■ **WHAT IS REQUIRED**:
In the records below, the relevant part opens with the line containing "Task: Zoom in on the workspace" and closes with the line containing "Open the Hour × Day heatmap"; print that part exactly and only, without its pictures.

[[ MATERIAL TO PROCESS open ]]

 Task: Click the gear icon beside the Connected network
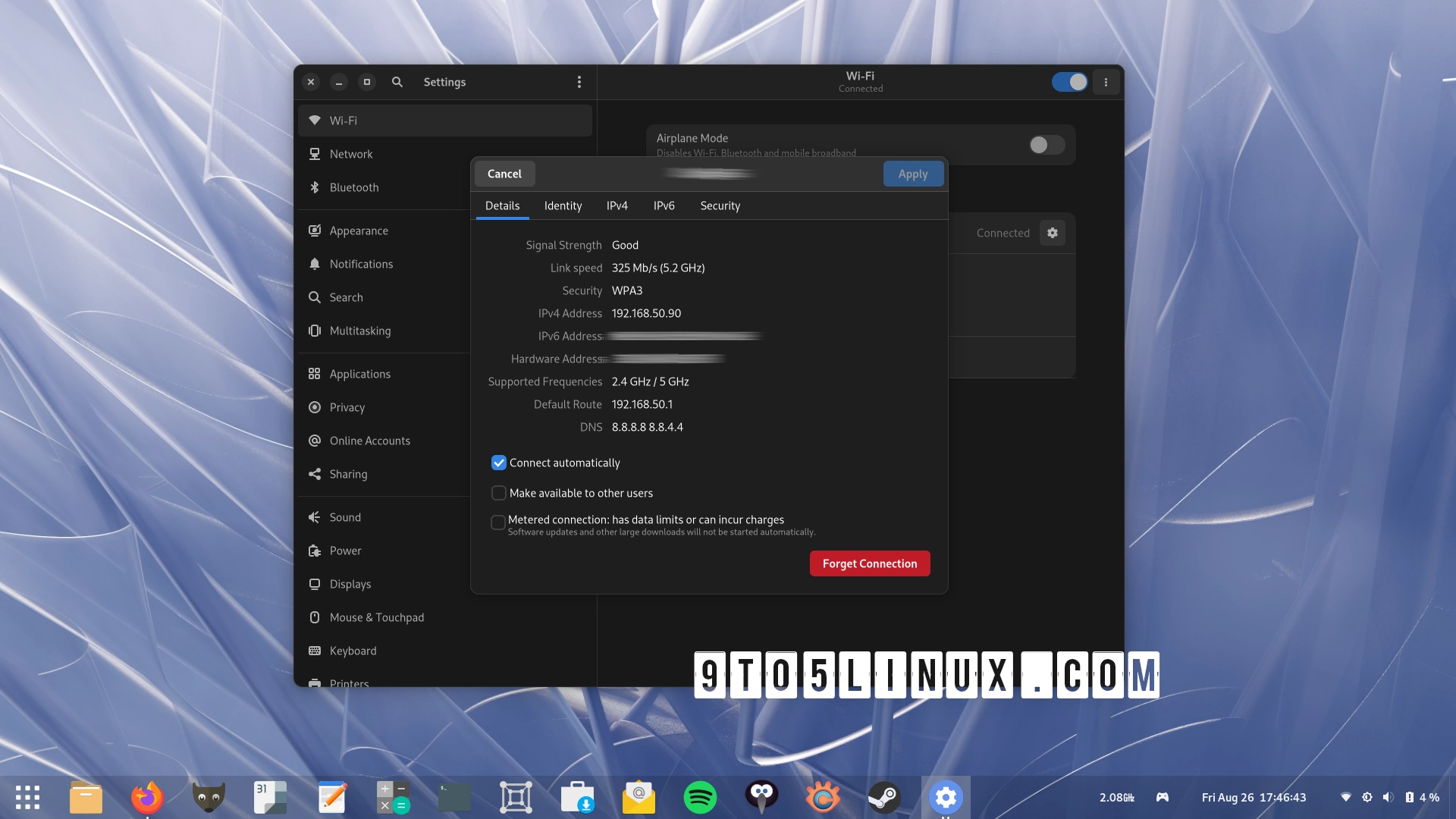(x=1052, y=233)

[[ MATERIAL TO PROCESS closed ]]
[[ MATERIAL TO PROCESS open ]]

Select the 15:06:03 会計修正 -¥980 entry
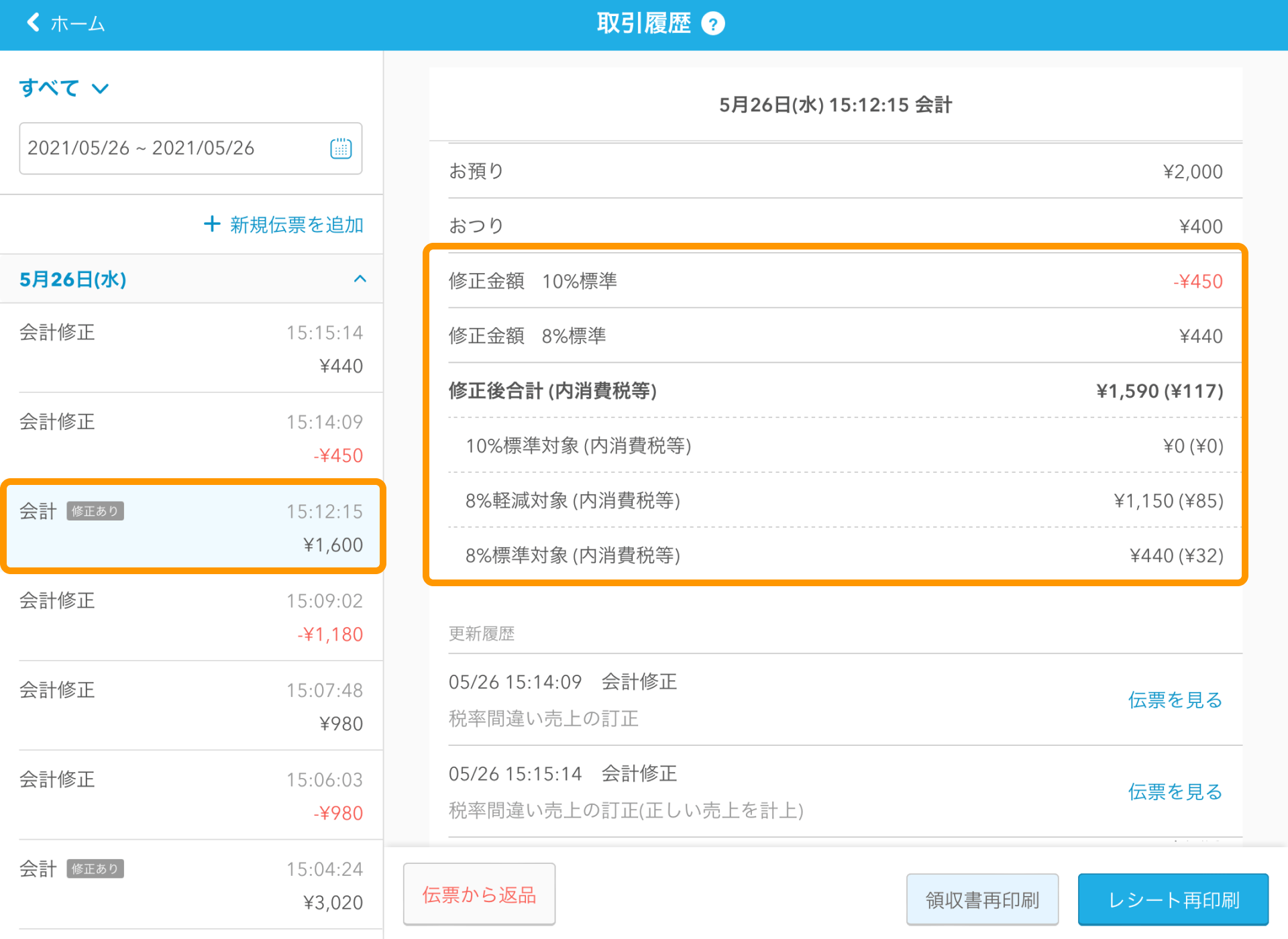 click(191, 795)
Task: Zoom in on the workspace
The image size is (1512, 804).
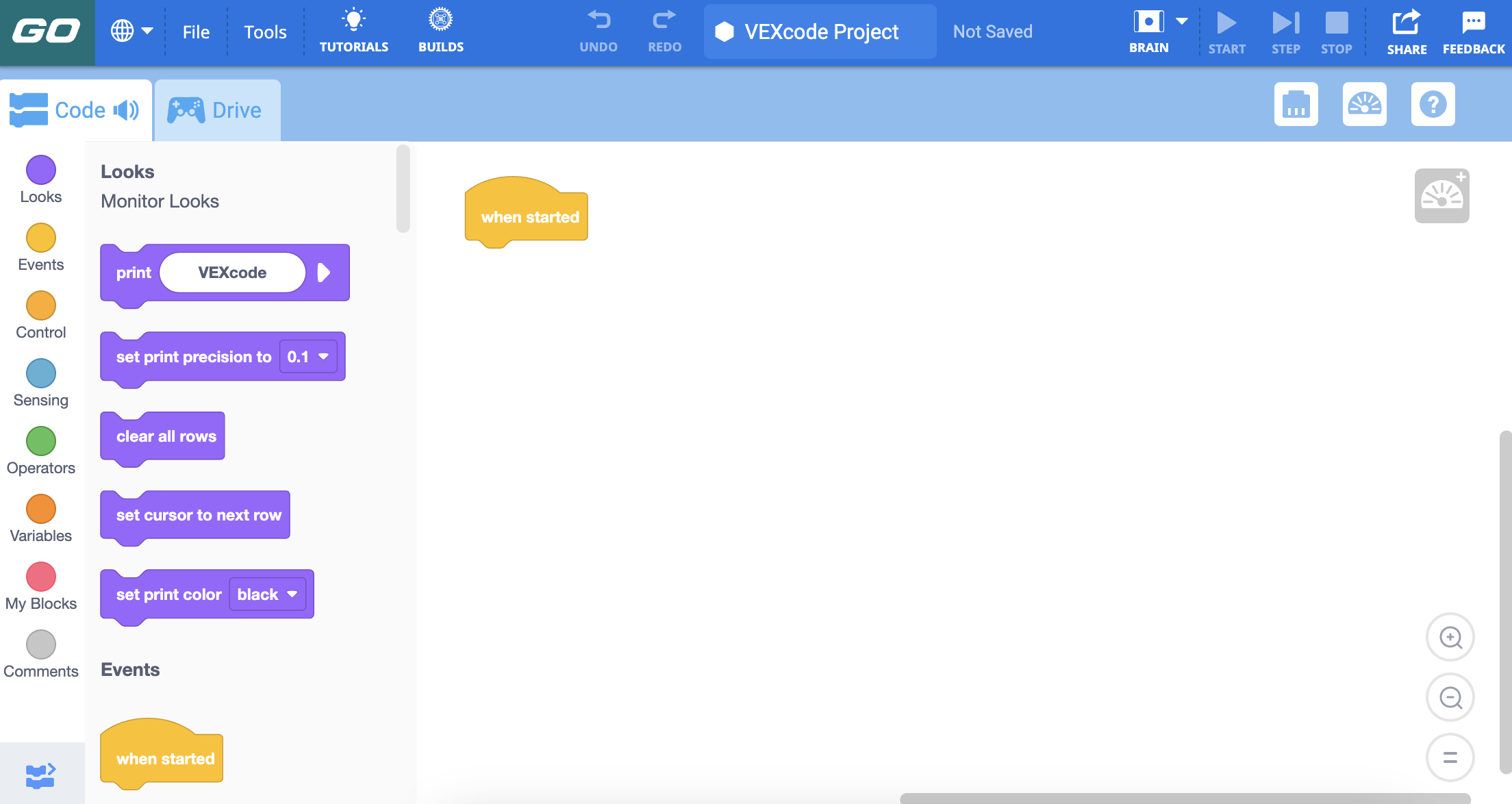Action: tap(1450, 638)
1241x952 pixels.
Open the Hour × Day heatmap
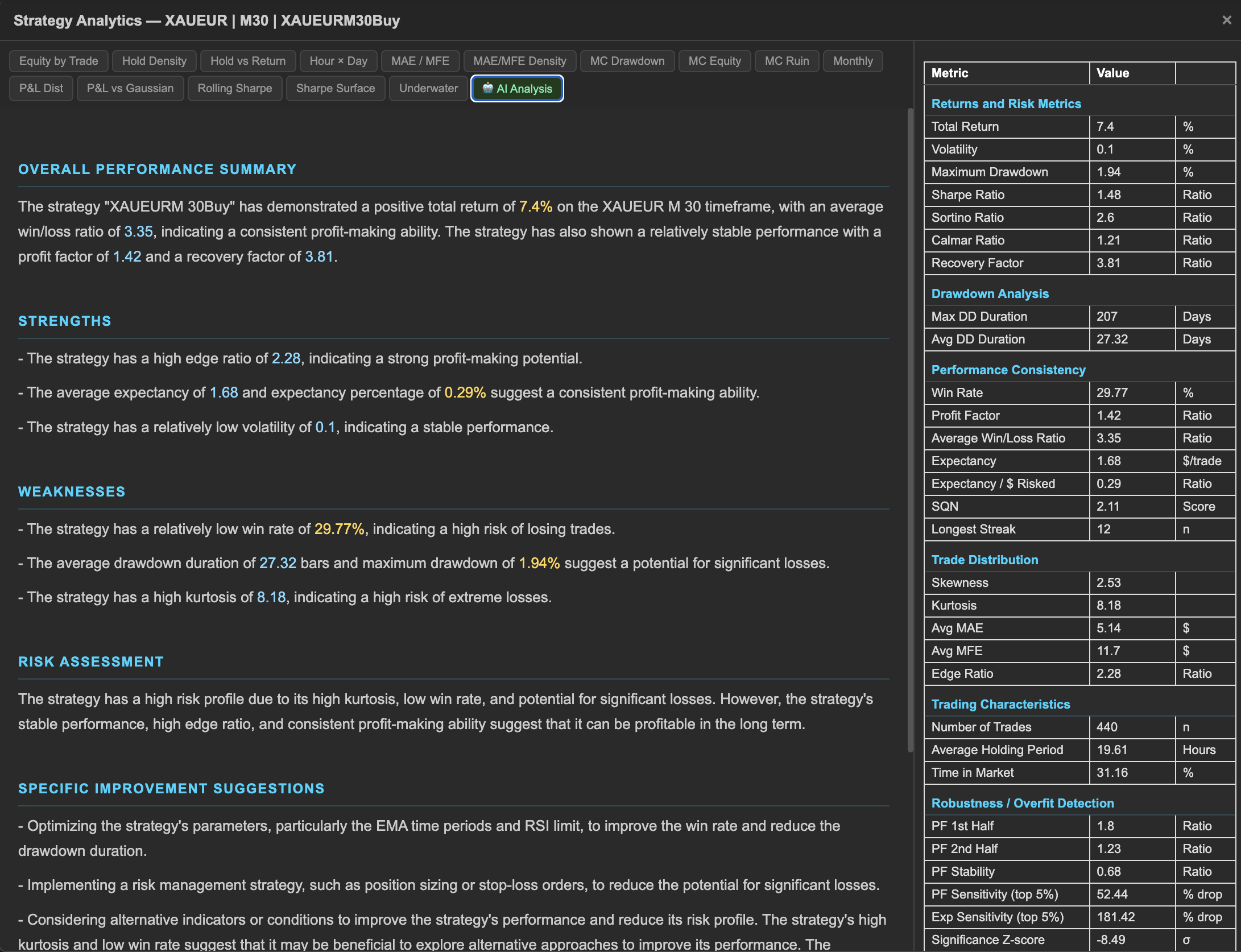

[[ MATERIAL TO PROCESS closed ]]
[[ MATERIAL TO PROCESS open ]]

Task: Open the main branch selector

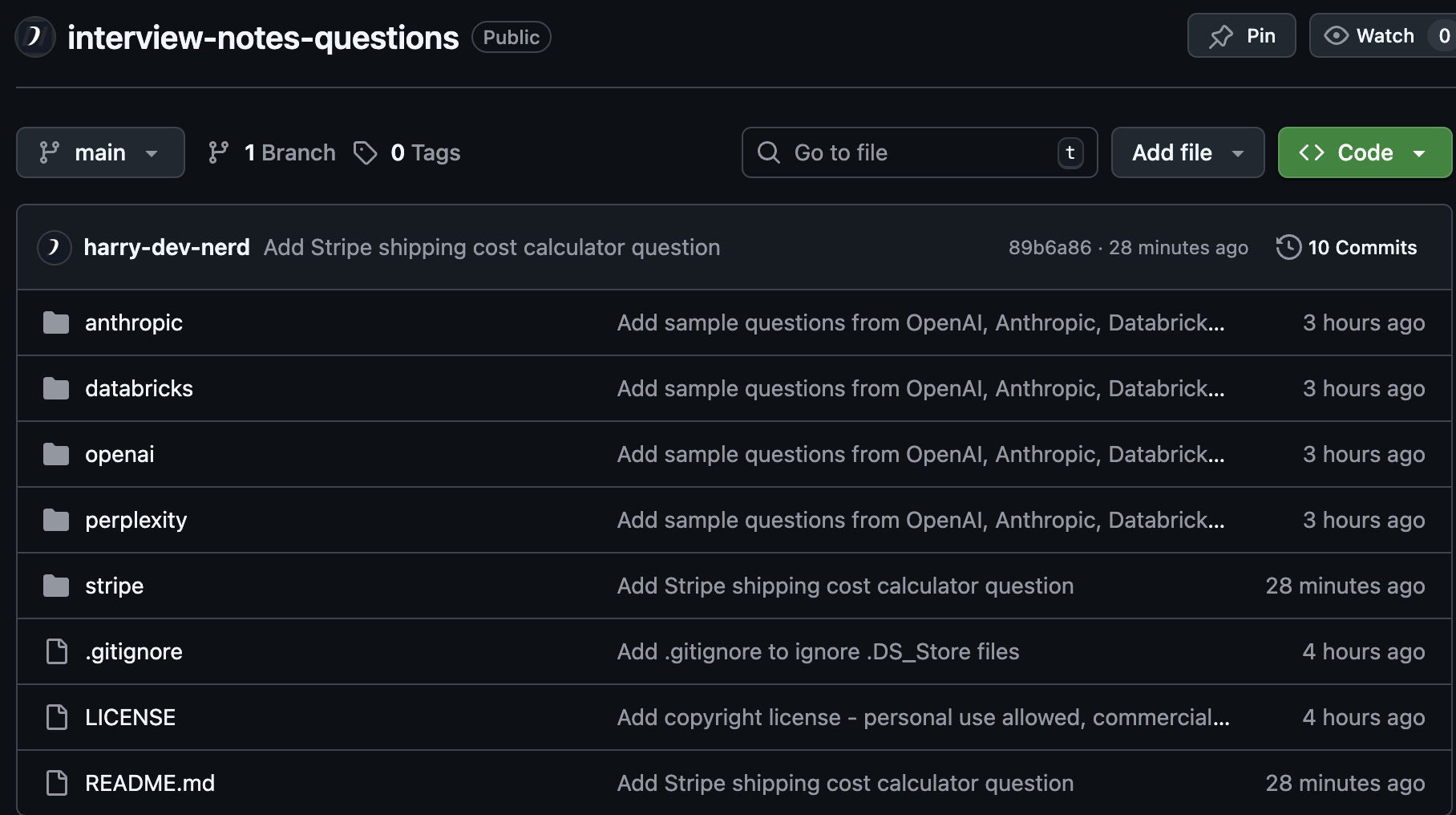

[[ MATERIAL TO PROCESS closed ]]

■ **SOLUTION BELOW**:
Task: Zoom in on the workspace
The image size is (1512, 804).
Action: tap(1450, 638)
1241x952 pixels.
Open the Hour × Day heatmap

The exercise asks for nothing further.